Happy Christmas to Domhnall and Lillian and all Knockdown News readers. May 2016 be a good year for all of us.

I wrote the following for the ICA Book of Christmas and will finish off the year with it here.

I associate the smell of fresh paint with Christmas, as, for the week prior to the big event, we painted everything including the staircase, the legs of the table and the doors. We would not put up the Christmas decorations until the morning of Christmas Eve – always the same ones in the same place! Some of the decorations included handmade paper chains. Mostly I loved putting up the crib.  We had a little table on which we put a semi circle cave-like crib which my father had made from plywood. We put in a floor of straw on which we placed the figurines which were made by a local artist from special clay in the local area.  One of the Wise King’s head fell off one year and every year we tried to put it back on using soap! No glue then! We covered this structure with holly. At night, as a child, I would sit in front of it and wonder about the birth of Jesus and feel sorry for Mary having to give birth in such poor circumstances. We did not have a Christmas tree in those years.

The last job my father did on Christmas Eve was to sweep the boreen in preparation for Santa. I loved that around 5.00 pm we would light the candle on the front windows; I can still picture my father cutting a turnip in half and cutting a hole out of the centre to place the candle in it. When we had tidied the house and sat down by the fire we waited for the magic to happen. We would listen to the “letters to Santa” being read out on the radio and I loved that beautiful voice of Noel Purcell.  And we could not wait for Santa to leave the North Pole and how lucky and special we felt when we were one of the FIRST houses in the world that he visited.  Co-incidentally our cousin would also arrive around that time laden with Christmas goods made by our lovely Auntie Mary. She would send some goodies including a cooked turkey and a delicious home made trifle with custard and cream and dotted with red cherries. While we were “oohing and aahing” over these treats the dog would start barking outside and my father would go out to “check the cows in the barn” and come in telling us he saw Santa passing over. We would rush out to the front room to see five parcels neatly wrapped in brown paper and arranged in a row on the bed. I still can smell the excitement and atmosphere of sheer delight and amazement. The innocence of it all.

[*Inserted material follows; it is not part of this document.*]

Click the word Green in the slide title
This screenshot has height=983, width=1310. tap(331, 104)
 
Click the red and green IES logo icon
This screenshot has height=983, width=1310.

After we had calmed down and admired all that Santa had brought us – he always included new gym frocks for Christmas Day Mass – we would have a supper with our cousin. This included another treasure from Auntie Mary – homemade butter cream sponge which we had been waiting for all day long. Then we would listen as my father told stories of his Christmasses long ago in the 1920’s. Eventually our cousin would get on his bike to cycle home and we would go to bed as we had to be up early in the morning to attend 8 am Mass in Athea. I can still hear the silence in the street in the local village as the only noise was the footsteps of the people heading to the Church; there were not too many cars then.

All these memories come alive now as I remember back to the 1960’s. Christmas was so different in many ways but so alike in the magic of it all. I watch my grandchildren now and can share in their delight at seeing their presents, so much more elaborate than ours, but still magical. And some people believe that there is no Santa! No wonder I hear him laughing ho-ho-ho!